O evento online e ao vivo aconteceu logo após a primeira sessão de julgamento do Tribunal Superior Eleitoral (TSE) de um caso de abuso do poder da autoridade religiosa, com objetivo de criar uma jurisprudência sobre a matéria. Caso seja aprovado, essa nova modalidade será incluída na lista de abusos da legislação eleitoral brasileira. A reunião foi paralisada no final da tarde com um placar de 2X1, contrário à proposta apresentada pelo ministro Edson Fachin.

O julgamento da matéria também recebeu críticas de especialistas em Direito Eleitoral, como é o caso do advogado e ex-desembargador do TRE-DF, Flávio Brito. “O ministro Fachin cometeu equívocos ao longo do processo que está em andamento desde as eleições de 2016. Me chama muito a atenção, com preocupação, que esse tipo de conceito que está sendo trazido para o debate, para se implementar uma jurisprudência, afronta não apenas a CF 1988, mas tratados internacionais aos quais o Brasil é signatário. O Brasil pode sofrer sanções efetivas por isso”, informou.

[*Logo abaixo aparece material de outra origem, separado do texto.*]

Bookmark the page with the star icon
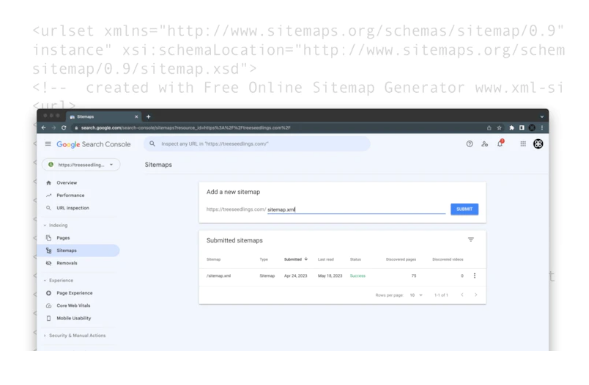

Ele lembra, também, que o parágrafo 4º do artigo 60 do texto constitucional garante que, entre outras questões, os direitos e garantias individuais previstos pelo artigo 5º não serão objeto de deliberação a proposta de emenda constitucional. “Se vamos instituir o abuso da autoridade do poder religioso, será que teremos também o abuso do poder sindicalista? Futebolista? É claro que não. Não é justo perseguir um segmento que representa uma parcela de 80% da população brasileira, só porque professam algum credo”, avaliou.

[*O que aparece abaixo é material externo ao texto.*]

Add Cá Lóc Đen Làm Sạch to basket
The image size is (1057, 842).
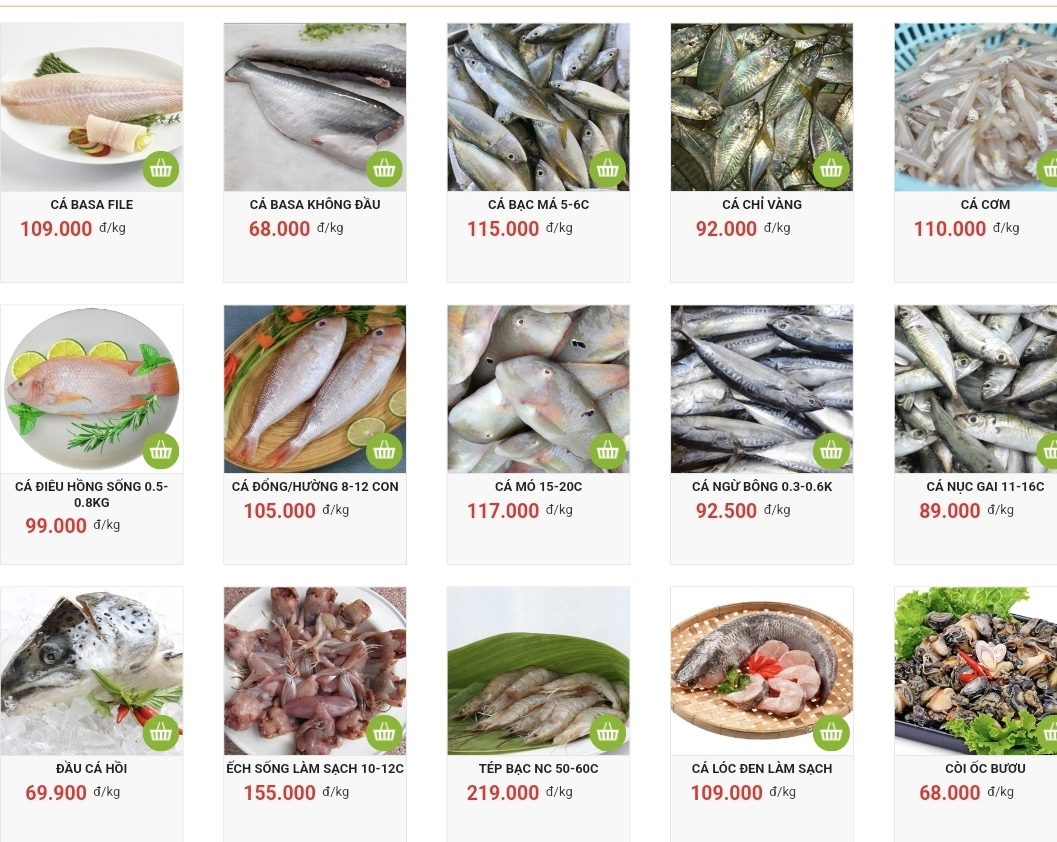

Grande estudioso da matéria, o advogado Carlos Enrique Caputo Bastos ressalta que não há como falar em abuso do poder de autoridade religiosa sem que exista uma conexão clara com o abuso do poder econômico, que já é tipificado pela legislação eleitoral. “Precisamos dessacralizar as entidades religiosas para o melhor debate sobre campanhas eleitorais. Mesmo porque, não estão em jogo os valores processados, mas a necessária influência econômica que, atrelada à atividade abusiva, pode influenciar a integridade do processo eleitoral e a igualdade de oportunidade dos candidatos”, apontou.

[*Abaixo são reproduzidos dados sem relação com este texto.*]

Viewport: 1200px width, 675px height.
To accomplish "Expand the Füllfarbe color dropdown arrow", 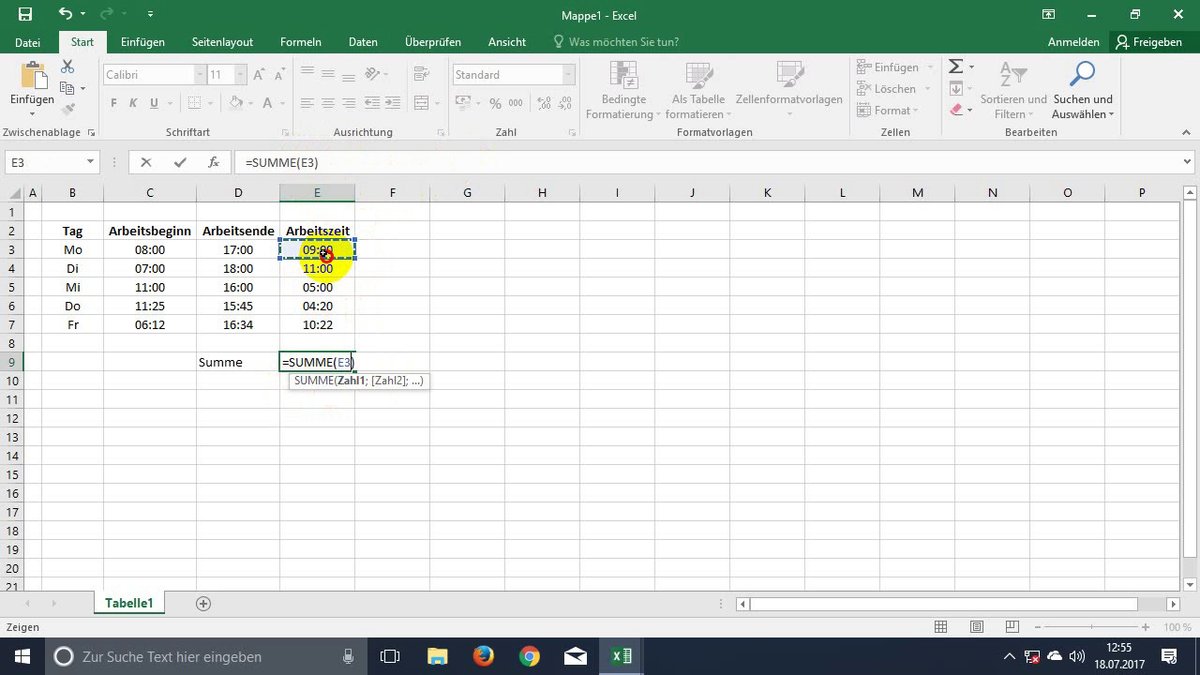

Dessa forma, o uso de gráficas e dos conglomerados de comunicação para gerar influência política podem identificar abuso e a tentativa nociva de exercer a liberdade de demonizar os candidatos adversários e apresentar os aliados como pessoas que representam o bem. “Isso pouco contribui para a liberdade política, que deveria partir da autoridade religiosa, para o equilíbrio de ponderações e das diferenças da sociedade”, considerou.

O julgamento do TSE será retomado na próxima semana.

Conbrade

O 1º Conbrade é uma iniciativa da Associação Mineira de Defesa dos Direitos do Advogado - Artigo Sétimo, com apoio institucional da Escola Judiciária Eleitoral do Tribunal Superior Eleitoral (TSE) e da Academia Brasileira de Direito Eleitoral e Político (Abradep).